A poil, Isabelle Vallon.
Extrait lu par l'auteur



Extrait de A Poil, Isabelle VALLON. Tous droits réservés.

Pierre devait avoir je ne sais pas, un truc comme deux ans. Il en a neuf la semaine prochaine, ça devait être il y a sept ans, peut-être huit, bon bref.
En tout cas, il était en poussette, ça je m'en souviens.
On était rue du Grand-Cerf, on roulait, surtout lui, vers la Place du Marché où, j'imagine, on était garé.
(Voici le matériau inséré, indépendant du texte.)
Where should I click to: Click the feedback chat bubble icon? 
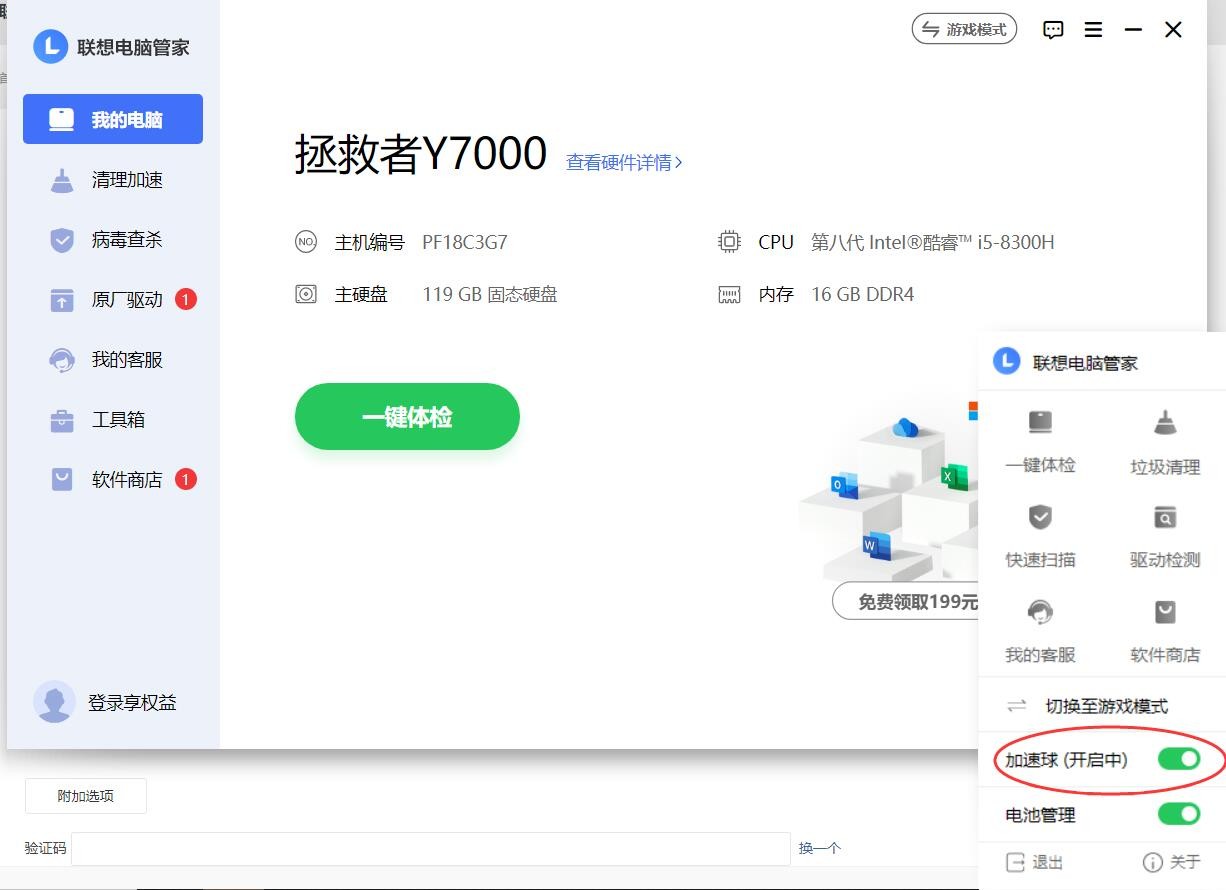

Quasiment au bout de la rue, j'ai vu deux personnes regarder en l'air, deux personnes dont l'une montrait du doigt quelque chose à l'autre. Bon. Rien d'extraordinaire. J'ai dû penser qu'un appartement était à louer, une gouttière à changer. Ou ne rien imaginer du tout en fait, parce que rapidement d'autres passants, plus proches, mieux orientés mieux situés, enfin plus proches quoi, ont fait comme moi, enfin comme moi j'aurais fait si j'avais eu la chance d'être à leur place.

D'abord une, puis deux, puis toutes, toutes les têtes se sont tournées vers un seul point, en l'air, muées par un mimétique réflexe de curiosité et comme enjointes par une même rumeur, une même urgence. Ils étaient stupéfaits. Statufiés, déjà. Et stupéfaits. Des mains ont été placées devant des bouches, des yeux se sont exorbités. En tout cas les pas se sont ralentis, puis arrêtés. Je n'ai pas dû oser accélérer les miens, mais j'ai sans doute serré davantage les poignées de la poussette, me demandant ce qu'il pouvait bien y avoir. J'ai sûrement pensé un truc dans le ciel. Non non, c'était avant le World Trade Center, c'était avant le Concorde, donc je n'ai pas forcément pensé à un avion, non, plutôt à un truc nature, genre un oiseau coincé, en train de crever sur un toit, quelque chose comme ça. Ou un chat.